Problem description: Exactly the lines from the one containing "The image size is (536, 401)." to the final line below should be output, and no others.

** Supplied material follows **

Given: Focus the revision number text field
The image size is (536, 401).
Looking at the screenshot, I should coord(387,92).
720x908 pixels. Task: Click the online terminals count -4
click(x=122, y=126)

** End of Supplied material **

Final answer:
The image size is (536, 401).
Looking at the screenshot, I should coord(387,92).
720x908 pixels. Task: Click the online terminals count -4
click(x=122, y=126)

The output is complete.